TASK STATEMENT: Could you return only the lines that run from the line with "This screenshot has height=663, width=671." through the final line of the data, exactly as they stand?

RECORD SET:
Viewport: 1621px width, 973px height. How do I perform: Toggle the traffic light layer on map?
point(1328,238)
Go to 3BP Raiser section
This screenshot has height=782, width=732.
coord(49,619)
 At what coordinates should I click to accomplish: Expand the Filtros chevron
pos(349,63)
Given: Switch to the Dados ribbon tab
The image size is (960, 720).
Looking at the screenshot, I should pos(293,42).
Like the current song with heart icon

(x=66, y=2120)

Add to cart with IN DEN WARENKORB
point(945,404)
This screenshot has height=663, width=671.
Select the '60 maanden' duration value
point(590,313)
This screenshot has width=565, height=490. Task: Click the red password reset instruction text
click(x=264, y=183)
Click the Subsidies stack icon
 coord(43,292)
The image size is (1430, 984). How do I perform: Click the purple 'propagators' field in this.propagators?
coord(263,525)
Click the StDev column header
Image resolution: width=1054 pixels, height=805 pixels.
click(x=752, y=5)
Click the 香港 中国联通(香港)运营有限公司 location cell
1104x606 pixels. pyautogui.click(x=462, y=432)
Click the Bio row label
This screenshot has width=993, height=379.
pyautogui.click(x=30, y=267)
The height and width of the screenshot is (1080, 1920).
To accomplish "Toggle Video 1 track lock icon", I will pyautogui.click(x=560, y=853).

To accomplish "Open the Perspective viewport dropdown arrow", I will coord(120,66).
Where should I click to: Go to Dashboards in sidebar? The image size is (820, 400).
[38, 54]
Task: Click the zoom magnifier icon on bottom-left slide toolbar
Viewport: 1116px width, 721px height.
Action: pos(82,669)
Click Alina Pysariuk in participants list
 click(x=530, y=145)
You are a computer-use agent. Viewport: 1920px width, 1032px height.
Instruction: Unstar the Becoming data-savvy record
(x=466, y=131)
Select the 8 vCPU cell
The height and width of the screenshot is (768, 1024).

OUTPUT FOR THIS EXERCISE:
This screenshot has height=663, width=671.
Select the '60 maanden' duration value
point(590,313)
This screenshot has width=565, height=490. Task: Click the red password reset instruction text
click(x=264, y=183)
Click the Subsidies stack icon
 coord(43,292)
The image size is (1430, 984). How do I perform: Click the purple 'propagators' field in this.propagators?
coord(263,525)
Click the StDev column header
Image resolution: width=1054 pixels, height=805 pixels.
click(x=752, y=5)
Click the 香港 中国联通(香港)运营有限公司 location cell
1104x606 pixels. pyautogui.click(x=462, y=432)
Click the Bio row label
This screenshot has width=993, height=379.
pyautogui.click(x=30, y=267)
The height and width of the screenshot is (1080, 1920).
To accomplish "Toggle Video 1 track lock icon", I will pyautogui.click(x=560, y=853).

To accomplish "Open the Perspective viewport dropdown arrow", I will coord(120,66).
Where should I click to: Go to Dashboards in sidebar? The image size is (820, 400).
[38, 54]
Task: Click the zoom magnifier icon on bottom-left slide toolbar
Viewport: 1116px width, 721px height.
Action: pos(82,669)
Click Alina Pysariuk in participants list
 click(x=530, y=145)
You are a computer-use agent. Viewport: 1920px width, 1032px height.
Instruction: Unstar the Becoming data-savvy record
(x=466, y=131)
Select the 8 vCPU cell
The height and width of the screenshot is (768, 1024).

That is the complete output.